§ **Task goal**
How would you render this sentence from the gas subsidies passage below in French: "The Parliamentary Budget Office analysis of Morrison Government gas subsidy announcements shows that there is $1.9 billion in funds that were not formally committed from the 24 projects."

350.org Australia and Lock the Gate are calling on the Albanese Government to cut Morrison’s gas subsidies in the October budget after new data revealed nearly $2 billion worth of projects supporting the gas industry was not formally committed
The Parliamentary Budget Office analysis of Morrison Government gas subsidy announcements shows that there is $1.9 billion in funds that were not formally committed from the 24 projects.
Shani Tager, Senior Campaigner at 350 says: “These Morrison gas subsidies must be scrapped in the October budget. There’s no justification to continue to give public money to companies that are damaging the climate while making eye watering profits.
“The Albanese Government has an opportunity to put an end to this wasteful spending and make sure that no further handouts are given to gas billionaires.”
Lock the Gate National Co-ordinator Ellen Roberts said, “Origin’s decision yesterday to withdraw from fracking projects in the Northern Territory is further evidence of the speculative and volatile nature of Australia’s gas industry. Gas companies are holding out their hands for subsidies for gas projects that will yield only a handful of jobs and damage water and land.”
Gas subsidies that have been spent include $7.5 million allocated to Tamboran Resources who are now buying out Origin Energy in the Beetaloo Basin. Tamboran is also facing a fine over failing to appear at a Senate Inquiry into gas subsidies.

§ **Source excerpt**
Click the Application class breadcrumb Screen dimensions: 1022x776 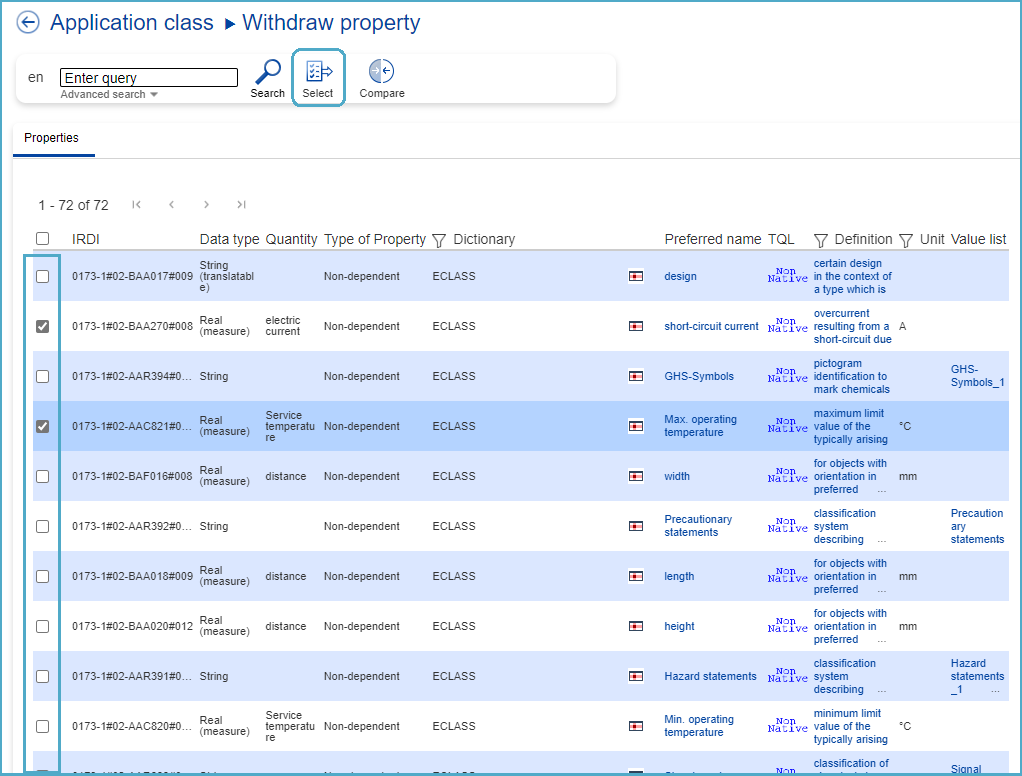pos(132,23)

§ **Result of the exercise**
L'analyse, par le Bureau parlementaire du budget, des annonces de subventions au gaz du gouvernement Morrison montre que 1,9 milliard de dollars de fonds provenant des 24 projets n'ont pas été formellement engagés.